A person convicted of assault or battery is required to pay restitution, which means reimbursing the victim for any expenses resulting from the crime, such as the cost of medical treatment or counseling. The court can require someone convicted of a misdemeanor to pay between $150 and $1,000 in restitution; and someone convicted of a felony to pay between $300 and $10,000, depending on the damages to the victim and other factors. Restitution orders are the norm—the court may elect not to require restitution only in very unusual situations for compelling reasons.

(Cal. Penal Code § 1202.4).

Pleas and Pre-Trial Options

If you are facing an assault or battery charge, an attorney can investigate the case and determine if you were wrongfully charged or there are other reasons why the case should be dismissed before trial. If the charges are not dismissed, an attorney may be able negotiate a plea bargain with the prosecutor on your behalf or prepare a defense and represent you at trial if you believe you have been wrongly accused or if there are no reasonable plea options. Prosecutors often will negotiate and agree to a let the defendant plead guilty to a different, less serious crime. Or, the prosecutor may agree to a lighter sentence, such as probation, in exchange for a plea of guilty to the charge.

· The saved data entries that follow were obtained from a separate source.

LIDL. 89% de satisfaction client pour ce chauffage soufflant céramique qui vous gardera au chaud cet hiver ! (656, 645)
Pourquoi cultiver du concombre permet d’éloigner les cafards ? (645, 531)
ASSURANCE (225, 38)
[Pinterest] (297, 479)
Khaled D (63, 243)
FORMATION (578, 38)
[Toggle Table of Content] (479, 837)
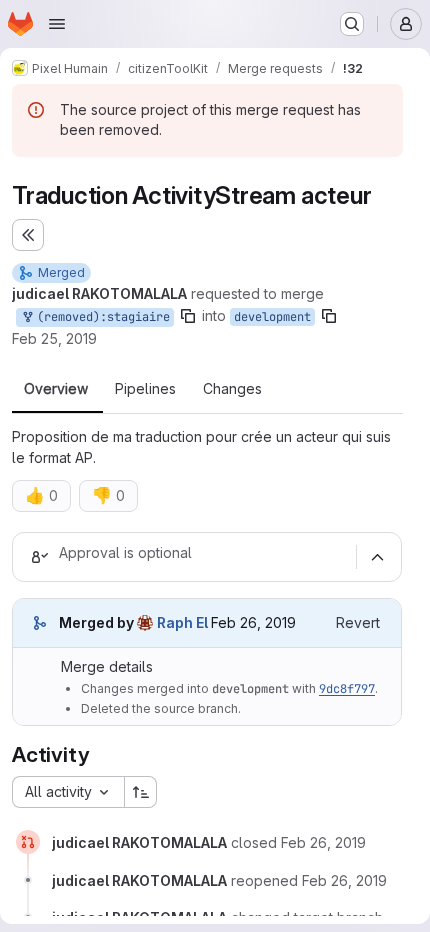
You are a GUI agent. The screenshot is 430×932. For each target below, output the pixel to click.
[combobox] (68, 792)
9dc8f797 (347, 689)
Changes (232, 389)
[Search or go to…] (352, 24)
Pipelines (145, 389)
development (272, 317)
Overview (56, 389)
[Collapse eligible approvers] (377, 557)
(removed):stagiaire (100, 317)
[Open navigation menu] (57, 24)
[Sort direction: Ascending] (141, 792)
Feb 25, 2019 (54, 338)
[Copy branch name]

The Value of Good Representation

A conviction for a misdemeanor or felony becomes part of your permanent criminal record, which can have a serious impact on your life. If you are convicted later of another crime, the court can consider your prior conviction and impose a harsher sentence in the new case. A criminal record – even a misdemeanor conviction –can hurt you when you are looking for a job or applying to rent a house or apartment.

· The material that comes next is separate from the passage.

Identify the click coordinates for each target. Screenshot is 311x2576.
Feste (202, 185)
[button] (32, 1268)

A convicted felon loses the right to vote, hold public office, serve as a juror, and carry or own firearms. In certain circumstances, a felony conviction also can result in loss of a professional license. Felons who face criminal charges later may find that the new charges are more serious because of their prior conviction(s).

Only someone familiar with the local criminal court system and cases like yours will know how good your chances are for a favorable outcome in court or at the negotiating table. A knowledgeable attorney will take all of this into consideration, assist you in making decisions about your case, and protect your rights.